Maya is VP Product at Helios, a dev-first observability platform that helps dev and ops teams improve the reliability of distributed apps.
As an engineering leader, your work facing the challenge of scaling microservices deserves a moment of appreciation and gratitude. It means you’re part of a team that’s building a product gaining traction and users. Great job!
However, approaching this task without a firm strategy might turn your entrepreneurial triumphs into debris. The inherent complexities of a distributed system are further magnified and create a massive challenge in terms of observability and control.
Industry leaders like Amazon and Netflix have mastered the art of managing large-scale microservices. With over 700 microservices, Amazon processes an impressive 18 orders per second. Netflix, managing the content preferences of more than 200 million subscribers, operates nearly 1,000 microservices.
While there’s no one cookie-cutter solution that works for all teams, products and markets, there’s a lot to be learned from the shared industry experience when scaling microservices. Let’s have a look at five pillars for architecting growth that can serve as a navigational guide for the journey ahead.
1. System Architecture
Scaling your system architecture is a really fascinating engineering challenge. There are two main approaches to scaling microservices: vertical scaling, which involves adding more resources, or horizontal scaling, which involves distributing the workload across multiple servers.

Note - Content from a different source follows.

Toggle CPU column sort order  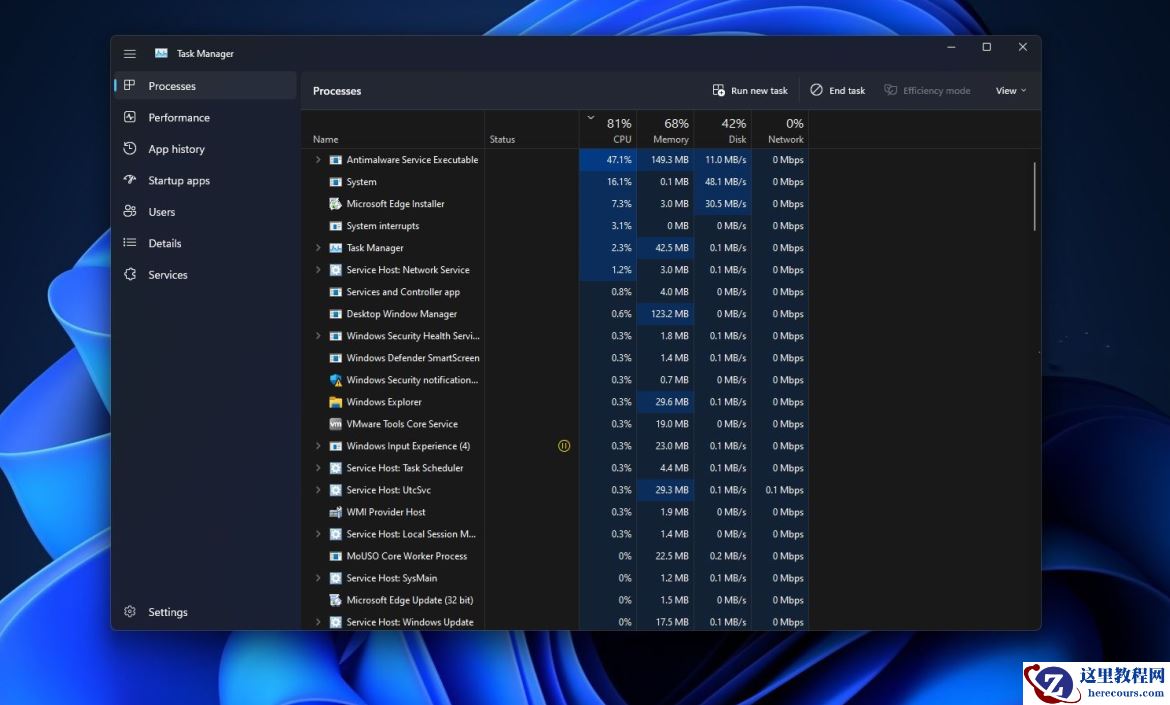tap(610, 130)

YouTube, for instance, implemented a horizontal scaling strategy in response to massive user growth. YouTube developed Vitess, an open-source database clustering system for horizontal scaling of MySQL. This approach has also been adopted by other notable companies such as Slack and Hubspot into their tech stacks.
Alternatively, a different trigger for scaling can be serving a large customer—and for this use case, vertical scaling might be more appropriate, simple and cost-effective.
Understanding the scalability route, whether it’s vertical or horizontal, sets the stage for more nuanced architectural considerations like service dependencies and shared resources such as databases.
Regardless of the selected approach, as the number of microservices increases, managing service discovery becomes crucial. Having a centralized, single source of truth service map, as well as an up-to-date API catalog, is critical so all developers on your team can efficiently locate and communicate with different microservices.
2. Observability
As systems scale, their increasing complexity can obscure end-to-end visibility, creating hurdles for various teams across the company (engineering, support, product, CS, etc.).
Powered by the emerging industry standard OpenTelemetry, distributed tracing has become the key to microservices observability. Distributed tracing is a potent technique that provides invaluable insights into the journey and context of requests across various microservices within a system. This insight equips teams with a centralized view of the entire applicative flow—in addition to traditional performance metrics.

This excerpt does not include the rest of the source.